Nächster Schritt im Kampf um die finanzmarode italienische Nobelmarke. In einem Interview mit der Tageszeitung „Il Giorno“ Ende April hat Mehrheitseigentümer und Geschäftsführter Giovanni Castiglioni angekündigt, seinen Teilhaber Mercedes-AMG loswerden zu wollen. Die Deutschen besitzen aktuell ein Viertel von MV Agusta. Das pikante Detail: Wenn Mercedes-AMG das Schiff verlässt, können die Banken einen Teil der ausständigen Kredite sofort fällig stellen. Damit wäre MV Agusta endgültig pleite. Wie also will Castiglioni die Deutschen loswerden und trotzdem seine Firma retten?
Das ginge nur, wenn ein anderer Investor einspringt. Der müsste die Sicherstellungen bei den Banken übnernehmen, Mercedes-AMG auszahlen und zusätzlich so viel Geld zuschießen, dass MV Agusta wieder liquid ist und anständig weiterarbeiten kann. Pi mal Daumen sprechen wir da von einem dreistelligen Millionenbetrag. Wer soll den locker machen, vor dem Hintergrund, dass Castiglioni dann immer noch am Ruder steht und weiterhin seine völlig abstrusen Wachstumspläne schmiedet, die MV Agusta dorthin gebracht haben, wo man heute steht: am Abgrund. So ist es schwer vorstellbar, dass der junge Italiener wieder einen Großkonzern zum Umgarnen findet, zumal seine diesbezüglichen Talente offenbar nicht jenen seines verstorbenen Vaters entsprechen.
Überdies hat es auch branchenweit die Runde gemacht, dass Castiglioni im vergangenen Jahr über die Köpfe seines Teilhabers Mercedes-AMG hinweg mit dessen Konkurrenz – Volkswagen – über eine Beteiligung verhandelt hat. VW ist nach dem Abgasskandal und den damit verbundenen Einsparungsmaßnahmen natürlich vom Tisch und Mercedes nachvollziehbarerweise verschnupft. Ungeschickter kann man sich nicht zwischen zwei Sessel setzen. Die Schwaben scheinen sich momentan zurückzulehnen und zuzusehen, wie Castiglioni um sein Überleben rudert. Angeblich wären sie bereit, notwendiges Geld zuzuschießen – die einfachste Lösung, zumal es sich aus Sicht von Mercedes um Peanuts handelt –, allerdings nur unter der Bedingung, dass sich Castiglioni vom Chefsessel verabschiedet. Das wiederum schmeckt dem stolzen Italiener nicht.

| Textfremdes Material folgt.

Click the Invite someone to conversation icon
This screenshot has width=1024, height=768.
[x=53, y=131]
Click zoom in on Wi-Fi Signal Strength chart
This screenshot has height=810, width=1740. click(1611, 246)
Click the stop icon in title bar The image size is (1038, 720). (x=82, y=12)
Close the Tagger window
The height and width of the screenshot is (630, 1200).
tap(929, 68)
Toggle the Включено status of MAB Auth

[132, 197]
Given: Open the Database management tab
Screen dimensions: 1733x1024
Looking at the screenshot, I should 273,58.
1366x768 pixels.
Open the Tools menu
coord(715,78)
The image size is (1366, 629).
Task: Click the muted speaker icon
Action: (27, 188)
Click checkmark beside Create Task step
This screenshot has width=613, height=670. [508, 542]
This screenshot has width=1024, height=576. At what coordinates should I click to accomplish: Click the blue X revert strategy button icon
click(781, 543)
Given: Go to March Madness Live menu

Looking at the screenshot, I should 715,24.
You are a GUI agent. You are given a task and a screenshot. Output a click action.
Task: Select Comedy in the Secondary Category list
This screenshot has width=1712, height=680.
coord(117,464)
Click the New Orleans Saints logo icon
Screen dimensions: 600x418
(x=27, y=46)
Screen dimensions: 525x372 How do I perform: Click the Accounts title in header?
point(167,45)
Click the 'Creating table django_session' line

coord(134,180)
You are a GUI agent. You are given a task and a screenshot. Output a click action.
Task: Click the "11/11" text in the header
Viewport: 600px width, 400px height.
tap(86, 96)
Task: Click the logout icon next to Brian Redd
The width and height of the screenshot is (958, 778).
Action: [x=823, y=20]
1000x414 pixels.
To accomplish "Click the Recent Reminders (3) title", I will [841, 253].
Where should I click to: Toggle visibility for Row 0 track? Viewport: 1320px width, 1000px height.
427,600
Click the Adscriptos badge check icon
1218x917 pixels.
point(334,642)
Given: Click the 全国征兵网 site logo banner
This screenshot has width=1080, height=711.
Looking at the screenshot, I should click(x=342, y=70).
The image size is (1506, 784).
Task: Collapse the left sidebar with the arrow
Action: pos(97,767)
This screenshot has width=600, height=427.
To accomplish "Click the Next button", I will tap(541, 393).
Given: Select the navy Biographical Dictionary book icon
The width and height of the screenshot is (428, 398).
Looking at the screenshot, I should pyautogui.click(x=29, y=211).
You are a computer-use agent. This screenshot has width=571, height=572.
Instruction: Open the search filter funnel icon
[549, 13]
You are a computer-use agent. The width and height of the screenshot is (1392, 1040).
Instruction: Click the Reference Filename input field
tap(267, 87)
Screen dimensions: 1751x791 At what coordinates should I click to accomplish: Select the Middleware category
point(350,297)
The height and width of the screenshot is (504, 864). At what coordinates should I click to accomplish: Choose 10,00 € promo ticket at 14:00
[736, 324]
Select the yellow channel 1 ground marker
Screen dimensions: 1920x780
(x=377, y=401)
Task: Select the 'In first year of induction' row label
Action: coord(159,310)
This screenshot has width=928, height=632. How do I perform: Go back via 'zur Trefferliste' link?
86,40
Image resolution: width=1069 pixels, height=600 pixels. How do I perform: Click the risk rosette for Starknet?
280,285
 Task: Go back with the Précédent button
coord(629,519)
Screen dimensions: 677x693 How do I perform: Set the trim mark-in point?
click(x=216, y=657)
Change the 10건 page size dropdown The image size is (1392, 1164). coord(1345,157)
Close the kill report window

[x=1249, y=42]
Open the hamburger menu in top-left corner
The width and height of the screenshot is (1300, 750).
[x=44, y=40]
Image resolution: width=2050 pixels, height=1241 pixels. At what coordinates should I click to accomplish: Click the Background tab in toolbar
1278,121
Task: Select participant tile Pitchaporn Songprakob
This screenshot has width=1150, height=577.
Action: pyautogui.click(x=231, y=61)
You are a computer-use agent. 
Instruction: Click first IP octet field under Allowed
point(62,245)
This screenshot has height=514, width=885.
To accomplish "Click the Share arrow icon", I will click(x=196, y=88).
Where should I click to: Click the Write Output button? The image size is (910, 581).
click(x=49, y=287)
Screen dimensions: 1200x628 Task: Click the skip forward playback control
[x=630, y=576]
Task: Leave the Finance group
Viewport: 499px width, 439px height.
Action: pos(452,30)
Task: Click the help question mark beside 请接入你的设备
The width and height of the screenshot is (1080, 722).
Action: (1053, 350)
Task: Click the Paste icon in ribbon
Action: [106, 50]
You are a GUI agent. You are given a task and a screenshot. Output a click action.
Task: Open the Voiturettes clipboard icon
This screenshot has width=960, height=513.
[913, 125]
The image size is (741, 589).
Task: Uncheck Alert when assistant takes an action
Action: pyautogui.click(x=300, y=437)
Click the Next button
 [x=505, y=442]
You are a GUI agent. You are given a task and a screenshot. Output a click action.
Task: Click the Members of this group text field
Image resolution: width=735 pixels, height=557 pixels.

Der laviert sich seit Mitte März in einem „kontrollierten Insolvenzverfahren“ durch. Das bedeutet, dass die Verbindlichkeiten – mittlerweile rund 50 Millionen Euro – eingefroren sind, damit das Unternehmen halbwegs normal weiterarbeiten kann. Im Interview mit „Il Giorno“ hat Castiglioni auch skizziert, wie diese neue Normalität aussehen soll: Die Investitionen in Forschung und Entwicklung werden von 15 auf sieben Millionen Euro heruntergefahren, das Motorsportbudget wird von vier Millionen auf 600.000 Euro reduziert. Die Jahresproduktion sinkt von rund 9000 auf 6000 Stück, rund 200 Mitarbeiter werden wohl den Job verlieren. Keine gute Perspektive nach unserer Ansicht.
Dennoch klopft der Bentley-Fahrer noch immer Sprüche: Die Asiaten, Amerikaner und Deutschen kommen und gehen, aber wer immer bleibe ist die Familie Castiglioni, meint er sinngemäß. Ob er damit noch lange Recht behält?